» Your instructions
Copy out every line of the data that follows, exactly.

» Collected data
'''

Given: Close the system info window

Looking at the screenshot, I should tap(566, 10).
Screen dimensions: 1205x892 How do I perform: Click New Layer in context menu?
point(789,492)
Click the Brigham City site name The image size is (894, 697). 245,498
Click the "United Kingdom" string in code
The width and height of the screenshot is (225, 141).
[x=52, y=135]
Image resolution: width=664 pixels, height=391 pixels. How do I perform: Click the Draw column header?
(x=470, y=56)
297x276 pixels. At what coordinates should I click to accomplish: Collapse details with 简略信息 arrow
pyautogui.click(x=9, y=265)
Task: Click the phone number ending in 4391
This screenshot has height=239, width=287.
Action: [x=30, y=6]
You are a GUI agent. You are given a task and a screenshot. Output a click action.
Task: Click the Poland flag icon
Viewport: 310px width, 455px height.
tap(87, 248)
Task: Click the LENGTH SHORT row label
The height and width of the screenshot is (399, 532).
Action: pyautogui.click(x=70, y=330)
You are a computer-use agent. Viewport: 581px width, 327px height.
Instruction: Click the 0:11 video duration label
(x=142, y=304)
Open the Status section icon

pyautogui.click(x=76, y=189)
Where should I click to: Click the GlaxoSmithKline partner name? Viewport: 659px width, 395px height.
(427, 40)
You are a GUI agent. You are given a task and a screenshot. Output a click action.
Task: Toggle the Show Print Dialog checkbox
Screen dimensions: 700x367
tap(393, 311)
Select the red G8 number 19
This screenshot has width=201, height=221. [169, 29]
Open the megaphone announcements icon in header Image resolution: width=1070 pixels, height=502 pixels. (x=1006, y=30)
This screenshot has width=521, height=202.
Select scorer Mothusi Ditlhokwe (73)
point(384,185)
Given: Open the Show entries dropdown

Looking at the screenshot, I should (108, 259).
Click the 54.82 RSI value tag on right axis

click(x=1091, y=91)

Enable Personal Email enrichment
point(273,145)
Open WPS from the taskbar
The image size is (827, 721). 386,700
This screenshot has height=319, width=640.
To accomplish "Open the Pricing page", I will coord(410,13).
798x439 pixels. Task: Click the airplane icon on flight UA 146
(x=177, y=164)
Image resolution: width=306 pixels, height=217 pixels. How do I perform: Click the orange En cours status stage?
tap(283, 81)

'''

» Your response
Given: Close the system info window

Looking at the screenshot, I should tap(566, 10).
Screen dimensions: 1205x892 How do I perform: Click New Layer in context menu?
point(789,492)
Click the Brigham City site name The image size is (894, 697). 245,498
Click the "United Kingdom" string in code
The width and height of the screenshot is (225, 141).
[x=52, y=135]
Image resolution: width=664 pixels, height=391 pixels. How do I perform: Click the Draw column header?
(x=470, y=56)
297x276 pixels. At what coordinates should I click to accomplish: Collapse details with 简略信息 arrow
pyautogui.click(x=9, y=265)
Task: Click the phone number ending in 4391
This screenshot has height=239, width=287.
Action: [x=30, y=6]
You are a GUI agent. You are given a task and a screenshot. Output a click action.
Task: Click the Poland flag icon
Viewport: 310px width, 455px height.
tap(87, 248)
Task: Click the LENGTH SHORT row label
The height and width of the screenshot is (399, 532).
Action: pyautogui.click(x=70, y=330)
You are a computer-use agent. Viewport: 581px width, 327px height.
Instruction: Click the 0:11 video duration label
(x=142, y=304)
Open the Status section icon

pyautogui.click(x=76, y=189)
Where should I click to: Click the GlaxoSmithKline partner name? Viewport: 659px width, 395px height.
(427, 40)
You are a GUI agent. You are given a task and a screenshot. Output a click action.
Task: Toggle the Show Print Dialog checkbox
Screen dimensions: 700x367
tap(393, 311)
Select the red G8 number 19
This screenshot has width=201, height=221. [169, 29]
Open the megaphone announcements icon in header Image resolution: width=1070 pixels, height=502 pixels. (x=1006, y=30)
This screenshot has width=521, height=202.
Select scorer Mothusi Ditlhokwe (73)
point(384,185)
Given: Open the Show entries dropdown

Looking at the screenshot, I should (108, 259).
Click the 54.82 RSI value tag on right axis

click(x=1091, y=91)

Enable Personal Email enrichment
point(273,145)
Open WPS from the taskbar
The image size is (827, 721). 386,700
This screenshot has height=319, width=640.
To accomplish "Open the Pricing page", I will coord(410,13).
798x439 pixels. Task: Click the airplane icon on flight UA 146
(x=177, y=164)
Image resolution: width=306 pixels, height=217 pixels. How do I perform: Click the orange En cours status stage?
tap(283, 81)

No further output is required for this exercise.